Tengo did not know what to say after that. Toying with the third button of his dungaree shirt, he turned his gaze toward the pine trees outside and then back again to his father.

“You have come from Tokyo, is it?” his father asked.

“Yes, from Tokyo.”

“You must have come by express train.”

“That’s right,” Tengo said. “As far as Tateyama.

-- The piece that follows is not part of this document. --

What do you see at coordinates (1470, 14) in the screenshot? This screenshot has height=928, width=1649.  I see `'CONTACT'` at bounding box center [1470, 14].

Then I transferred to a local for the trip here to Chikura.”

“You’ve come to swim?” his father asked.

“I’m Tengo. Tengo Kawana. Your son.”

The wrinkles in his father’s forehead deepened. “A lot of people tell lies because they don’t want to pay their NHK subscription fee.”

“Father!” Tengo called out to him. He had not spoken the word in a very long time. “I’m Tengo. Your son.”

“I don’t have a son,” his father declared.

“You don’t have a son,” Tengo repeated mechanically.

His father nodded.

“So what am I?” Tengo asked.

“You’re nothing,” his father said with two short shakes of the head.

Tengo caught his breath. He could find no words. Nor did his father have any more to say. Each sat in silence, searching through his own tangled thoughts. Only the cicadas sang without confusion, at top volume.

He may be speaking the truth, Tengo thought. His memory may have been destroyed, but his words are probably true.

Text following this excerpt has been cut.